In “two-sided” marketplaces for ridesharing and home rentals, running an experiment on one group of buyers simultaneously affects what’s available for all other buyers, which can affect the entire market. This cascade of interference means the experimental group can no longer be isolated for study. So researchers are tweaking and expanding the boundaries of A/B testing to try and keep up with platforms that mediate interactions between multiple users with different goals.
Stanford Graduate School of Business professors have been at the forefront of upgrading A/B testing for the digital age. Guido Imbens and Gabriel Weintraub independently yet simultaneously experimented with similar ways to run interference-free tests on two-sided platforms. Mohsen Bayati has worked with “multi-armed bandits” — dynamic experiments that change as it becomes clear which option works best.
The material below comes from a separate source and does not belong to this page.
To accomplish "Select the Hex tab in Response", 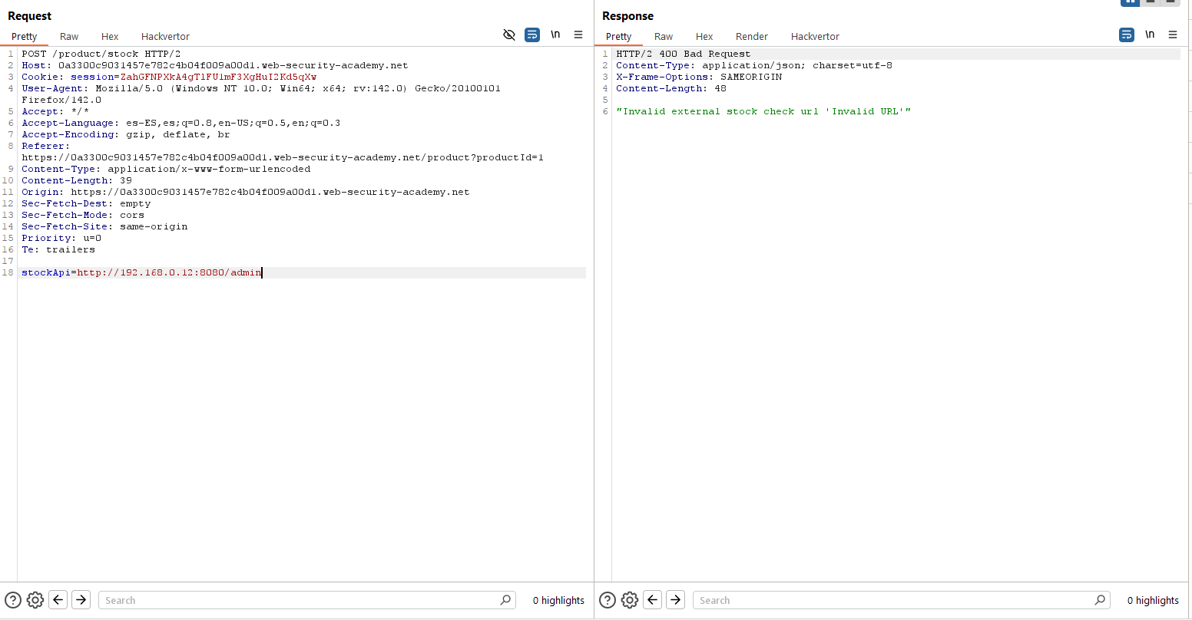I will click(704, 36).
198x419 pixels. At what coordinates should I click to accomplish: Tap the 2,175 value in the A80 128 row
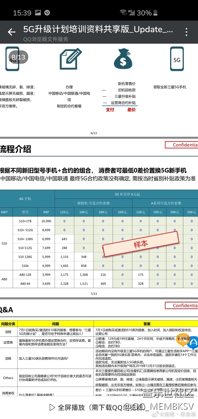pyautogui.click(x=64, y=275)
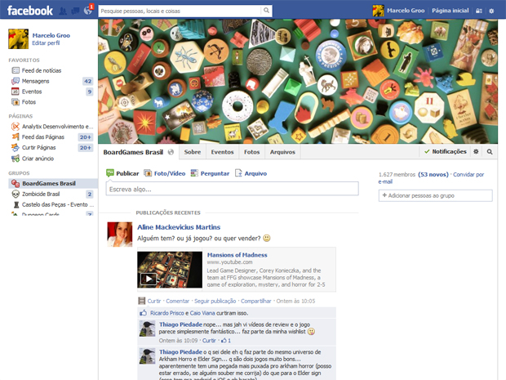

This is a moment of rapid innovation for a model that permeates our lives. This short explainer video breaks it down.
Full Transcript
Note: Transcripts are generated by machine and lightly edited by humans. They may contain errors.
While we scroll and click, designers, engineers and marketers are running experiments to figure out what will grab our attention. They do this with A/B testing.
Let’s say a shoe company wants to know which email subject line will generate more sales, one with a sneaker emoji or one without. They’ll divide the recipients in two, sending group A the emoji while group B gets the basic version. Then they’ll compare the two groups’ responses to determine which message gets more clicks and sells more kicks. For decades, A/B testing has been the standard for evaluating everything from fertilizers to pharmaceuticals, but its simple elegance can’t keep up with increasingly complex online platforms.
A vacation rental app, for example, has two kinds of users: property owners and travelers. Running an experiment on one group will likely change how the other group behaves, and that’s a big no-no in A/B testing. So researchers are upgrading A/B testing with new kinds of experiments that have the potential to improve people’s lives and not just online.